## Task prompt:
Print the entries exactly; skip the pictures.

---------- Provided records

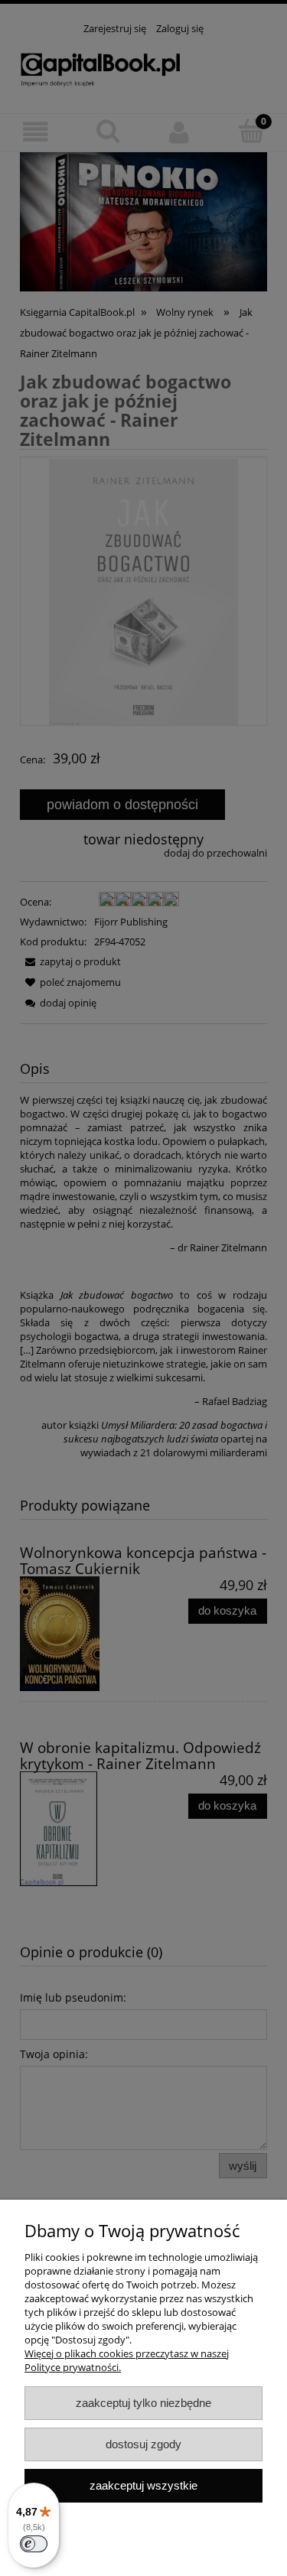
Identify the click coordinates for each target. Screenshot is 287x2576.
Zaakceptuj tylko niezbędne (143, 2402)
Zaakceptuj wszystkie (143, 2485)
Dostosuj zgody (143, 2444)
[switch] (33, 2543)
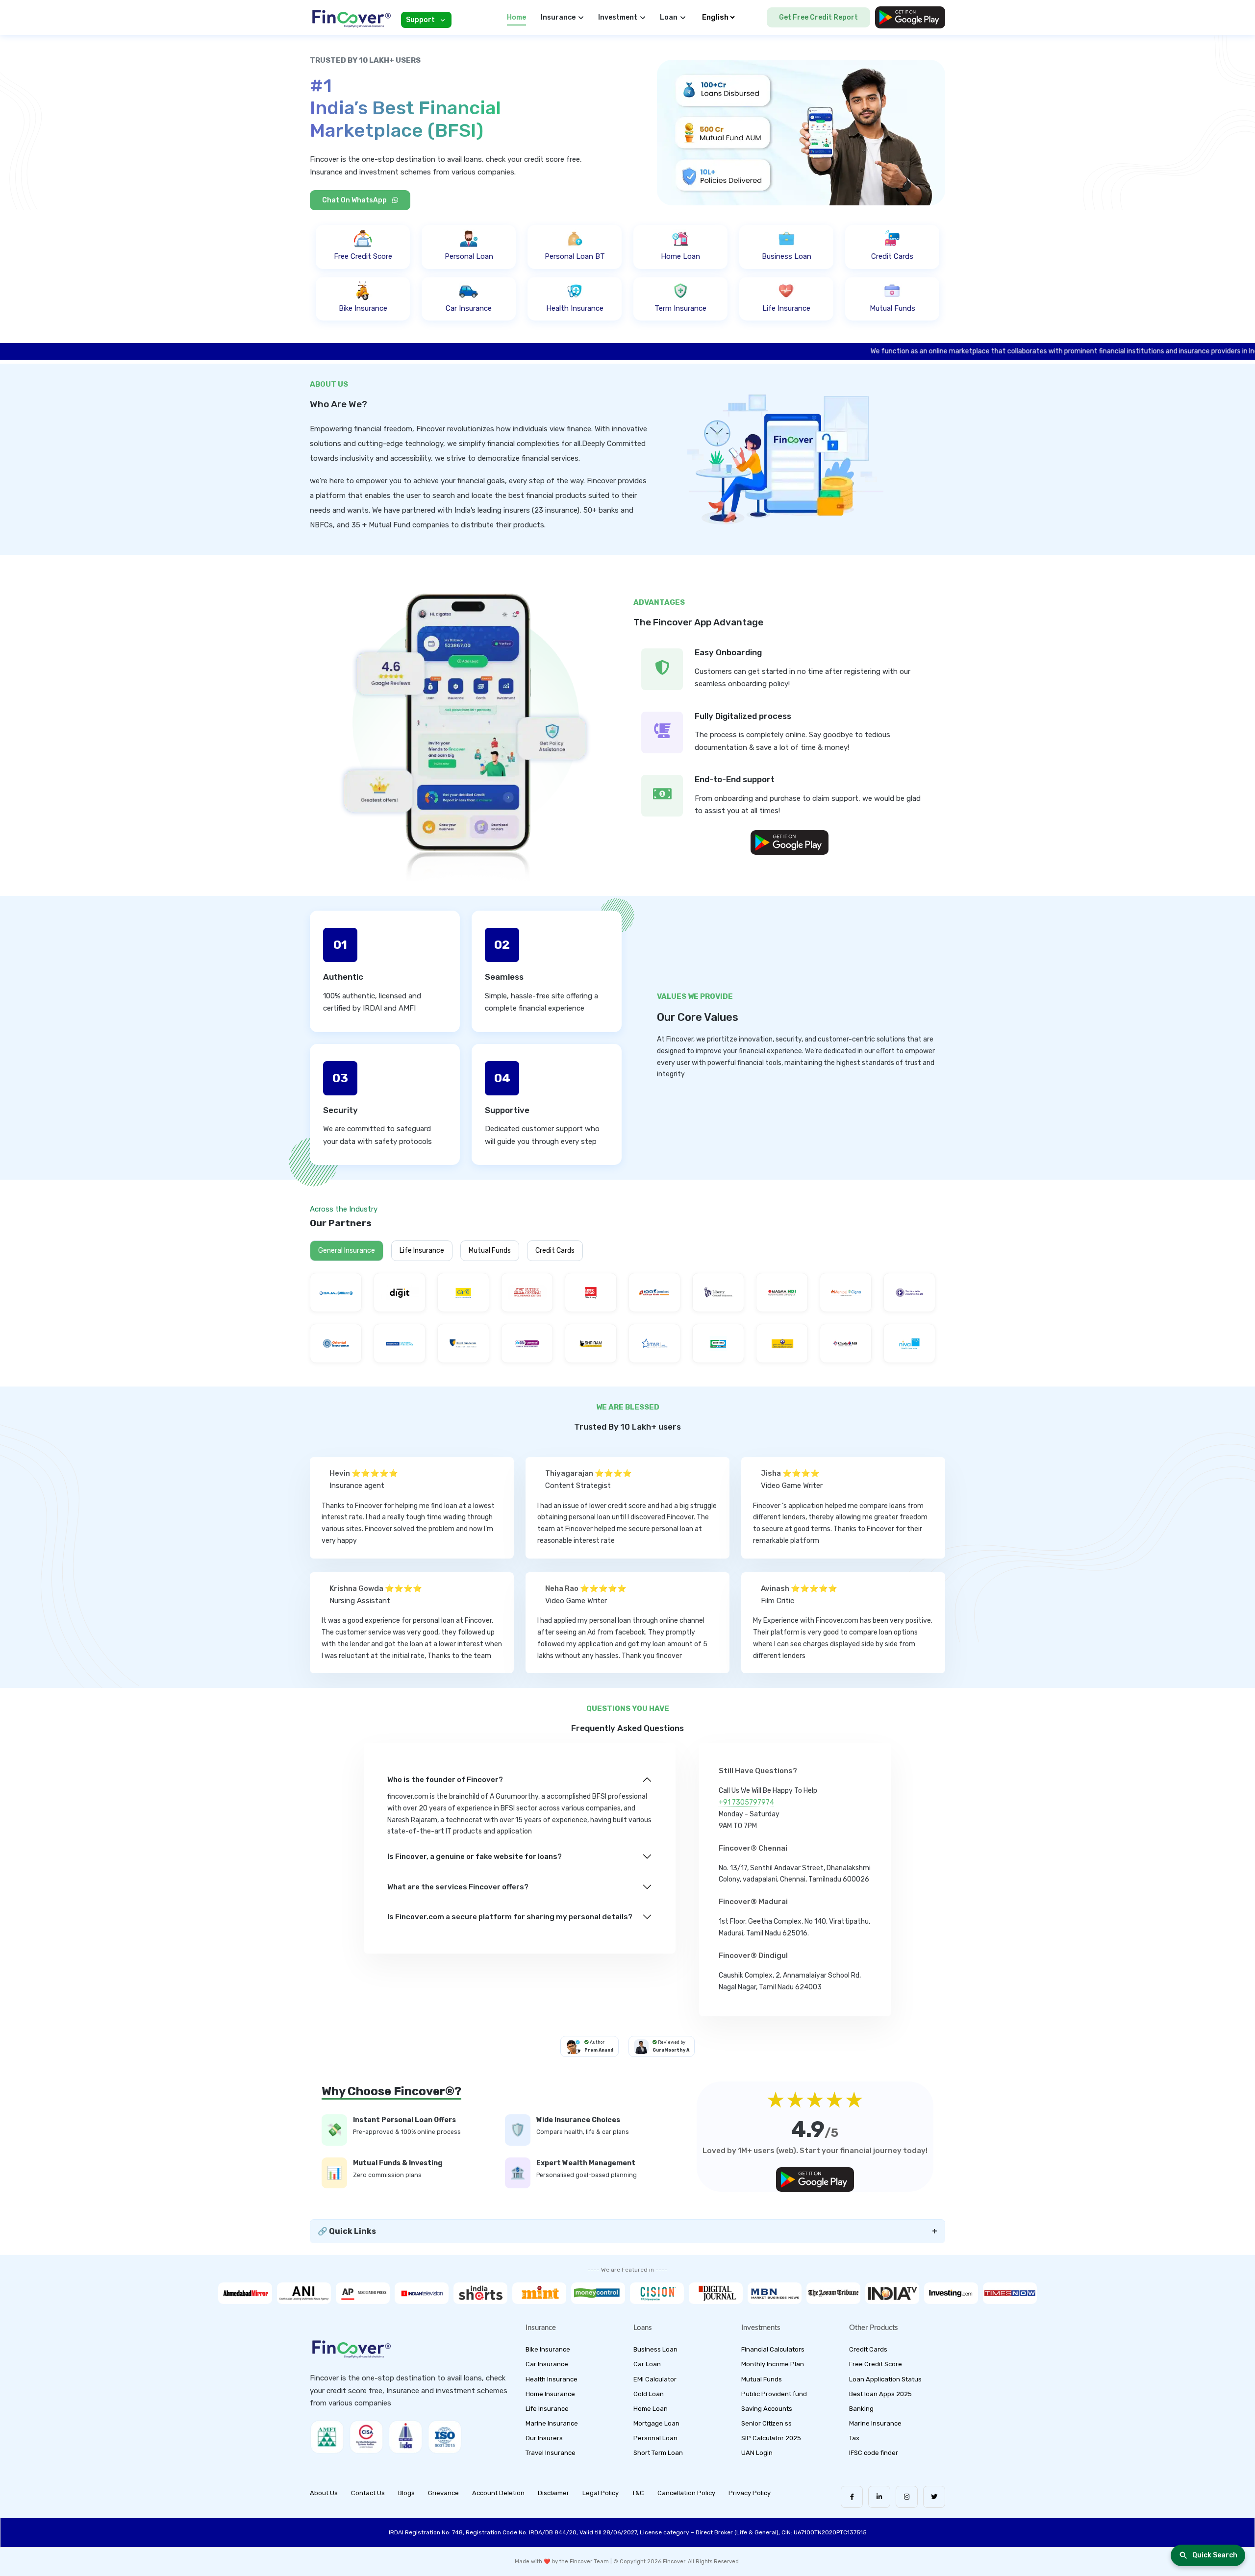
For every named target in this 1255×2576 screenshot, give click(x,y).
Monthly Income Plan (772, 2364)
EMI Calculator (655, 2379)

--------------------

## Answer to the problem:
Identify the click coordinates for each target. Screenshot is 287x2576.
Zaakceptuj tylko niezbędne (143, 2402)
Zaakceptuj wszystkie (143, 2485)
Dostosuj zgody (143, 2444)
[switch] (33, 2543)
For every named target in this 1255×2576 screenshot, give click(x,y).
Monthly Income Plan (772, 2364)
EMI Calculator (655, 2379)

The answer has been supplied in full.